The significance of Jane Addams as a pioneer social worker and progressive reformer is pretty much without question in the annals of American history. Addams will naturally be remembered, along with Ellen Gates Starr, as the founder of the Hull House in Chicago (and thus the founder of the American settlement house movement) and as the first American woman to win the Nobel Peace Prize. But along with being a social activist, Addams was also an author and compelling critical thinker who deserves to be recognized as a unique philosophical voice in her own right. It is fair to say that Maurice Hamington has established himself as the most prominent defender of Addams with respect to this latter claim, devoting much of his published research to analyzing her thought and to pushing for her recognition as “an important original thinker” within the American pragmatist tradition and as “a significant public philosopher” (5). One has only to google “Jane Addams” with the words “philosophy” or “pragmatism” to find that much of the available material on this topic has been written by Hamington. In The Social Philosophy of Jane Addams, Hamington delivers his most extended treatment of Addams thus far, examining the foundation as well as the practical application of her theoretical framework and making the case that “it is no longer acceptable to ignore Addams’s central role in shaping American philosophy” (10).

The book is neatly divided into two sections, the first of which develops Hamington’s characterization of Addams’s thought as a critical feminist pragmatism (10), which, according to Hamington, is a “unique integration” of “care ethics” and “affective epistemology” centering around Addams’s notion of “sympathetic knowledge” (10–11). Hamington handles each piece of this formula one step at a time, attending to Addams’s pragmatism in the second chapter (the first chapter is devoted to early intellectual influences), her feminism in the third chapter, and then specifically her notion of “sympathetic knowledge” in the fourth chapter. “Sympathetic knowledge” is by far the most important term in this analysis, constituting, for Hamington, the core of Addams’s approach to social philosophy. Thus, the fourth chapter seems to represent the core of Hamington’s text as well, focusing upon the “four interrelated claims” of sympathetic knowledge that Hamington identifies, which have to do with (a) the interconnectedness of human existence, (b) the potential of empathetic caring to disrupt epistemologies, (c) [End Page 119] the potential of empathetic caring to promote ethical action, and (d) the dependence of an “effective democratic society” on the ability to embody “caring responses” (71–72).
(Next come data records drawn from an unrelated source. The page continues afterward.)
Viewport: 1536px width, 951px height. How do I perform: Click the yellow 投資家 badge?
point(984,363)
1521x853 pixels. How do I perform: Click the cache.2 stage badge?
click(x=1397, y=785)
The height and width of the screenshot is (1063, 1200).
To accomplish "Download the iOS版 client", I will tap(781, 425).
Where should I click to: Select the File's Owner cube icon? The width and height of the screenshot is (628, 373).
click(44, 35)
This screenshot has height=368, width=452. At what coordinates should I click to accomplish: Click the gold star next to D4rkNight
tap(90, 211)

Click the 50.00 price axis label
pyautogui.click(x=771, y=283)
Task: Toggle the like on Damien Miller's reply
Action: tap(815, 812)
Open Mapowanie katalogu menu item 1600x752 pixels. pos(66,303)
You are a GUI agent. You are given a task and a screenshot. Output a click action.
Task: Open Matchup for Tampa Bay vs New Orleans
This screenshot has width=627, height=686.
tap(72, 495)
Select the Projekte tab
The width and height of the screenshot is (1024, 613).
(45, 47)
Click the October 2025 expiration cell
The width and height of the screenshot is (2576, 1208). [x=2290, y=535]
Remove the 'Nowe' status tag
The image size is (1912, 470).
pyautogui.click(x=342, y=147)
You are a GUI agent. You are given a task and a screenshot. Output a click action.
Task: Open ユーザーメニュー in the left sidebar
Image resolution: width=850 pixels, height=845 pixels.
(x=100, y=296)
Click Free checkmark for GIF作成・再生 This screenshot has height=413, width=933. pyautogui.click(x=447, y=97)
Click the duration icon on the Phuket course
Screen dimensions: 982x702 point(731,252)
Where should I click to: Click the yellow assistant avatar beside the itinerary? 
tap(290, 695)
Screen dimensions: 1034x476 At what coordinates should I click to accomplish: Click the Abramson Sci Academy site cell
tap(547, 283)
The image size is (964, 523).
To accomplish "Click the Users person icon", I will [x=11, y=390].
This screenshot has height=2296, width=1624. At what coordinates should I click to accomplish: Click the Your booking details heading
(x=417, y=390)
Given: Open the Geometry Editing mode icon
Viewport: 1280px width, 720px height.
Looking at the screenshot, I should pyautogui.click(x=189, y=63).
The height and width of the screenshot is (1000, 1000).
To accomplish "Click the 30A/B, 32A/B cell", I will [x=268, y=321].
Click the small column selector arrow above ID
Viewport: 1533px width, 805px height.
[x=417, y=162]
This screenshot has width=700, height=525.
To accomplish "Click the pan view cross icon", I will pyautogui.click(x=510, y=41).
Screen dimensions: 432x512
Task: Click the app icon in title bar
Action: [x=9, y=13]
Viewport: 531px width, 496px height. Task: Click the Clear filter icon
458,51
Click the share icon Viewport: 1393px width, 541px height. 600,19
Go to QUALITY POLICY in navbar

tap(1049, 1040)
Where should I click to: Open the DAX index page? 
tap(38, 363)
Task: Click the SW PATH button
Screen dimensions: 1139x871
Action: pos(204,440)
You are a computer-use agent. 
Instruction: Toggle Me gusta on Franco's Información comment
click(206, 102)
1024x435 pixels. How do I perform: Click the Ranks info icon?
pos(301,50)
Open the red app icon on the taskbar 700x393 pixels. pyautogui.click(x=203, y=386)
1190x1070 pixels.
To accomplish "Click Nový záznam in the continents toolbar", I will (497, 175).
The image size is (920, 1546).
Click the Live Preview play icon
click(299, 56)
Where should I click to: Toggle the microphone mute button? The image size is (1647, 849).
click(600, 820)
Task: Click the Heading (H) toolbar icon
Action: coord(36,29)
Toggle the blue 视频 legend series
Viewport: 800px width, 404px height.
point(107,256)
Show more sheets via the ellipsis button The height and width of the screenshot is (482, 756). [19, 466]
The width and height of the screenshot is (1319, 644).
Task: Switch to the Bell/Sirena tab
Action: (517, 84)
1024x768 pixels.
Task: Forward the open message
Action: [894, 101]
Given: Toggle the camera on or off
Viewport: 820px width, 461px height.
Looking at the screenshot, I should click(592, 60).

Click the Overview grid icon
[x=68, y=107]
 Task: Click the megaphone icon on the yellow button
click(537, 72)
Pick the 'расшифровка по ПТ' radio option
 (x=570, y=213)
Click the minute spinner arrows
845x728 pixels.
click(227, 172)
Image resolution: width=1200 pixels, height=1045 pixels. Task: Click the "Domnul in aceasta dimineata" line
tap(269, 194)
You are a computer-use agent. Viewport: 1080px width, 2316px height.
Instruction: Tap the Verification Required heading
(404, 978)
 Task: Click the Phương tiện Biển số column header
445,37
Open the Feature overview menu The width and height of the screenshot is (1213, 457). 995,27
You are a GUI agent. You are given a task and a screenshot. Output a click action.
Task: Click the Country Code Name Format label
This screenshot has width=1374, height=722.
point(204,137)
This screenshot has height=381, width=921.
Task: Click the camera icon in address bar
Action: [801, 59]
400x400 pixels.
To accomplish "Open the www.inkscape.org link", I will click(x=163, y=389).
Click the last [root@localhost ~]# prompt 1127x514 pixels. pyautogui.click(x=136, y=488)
Though I suspect this was not Hamington’s intention, this first half of the book leading up to the analysis of sympathetic knowledge is by far the most interesting with respect to identifying and defending Addams’s uniqueness and importance as a social philosopher (which is Hamington’s stated purpose in writing the book). The second half, which is a topic-by-topic analysis of how Addams worked her philosophy out in the practical arena, is a fascinating though ultimately less compelling study in that its connection to Hamington’s overarching interpretation of Addams is more noticeably sparse. These latter five chapters, focusing (in order) on Addams’s approach to peace, race, socialism, education, and civil religion, seem to suffer in small degree from not being connected by any central thread of analysis. Hamington is obviously attempting to demonstrate consistency with Addams’s own emphasis on the interplay of theory and practice by devoting so many chapters to ethical reflection, but these chapters run the risk of being read as token nods to practical application since they do not work together to answer any identifiable common question beyond the very broad one of “What Would Addams Do?”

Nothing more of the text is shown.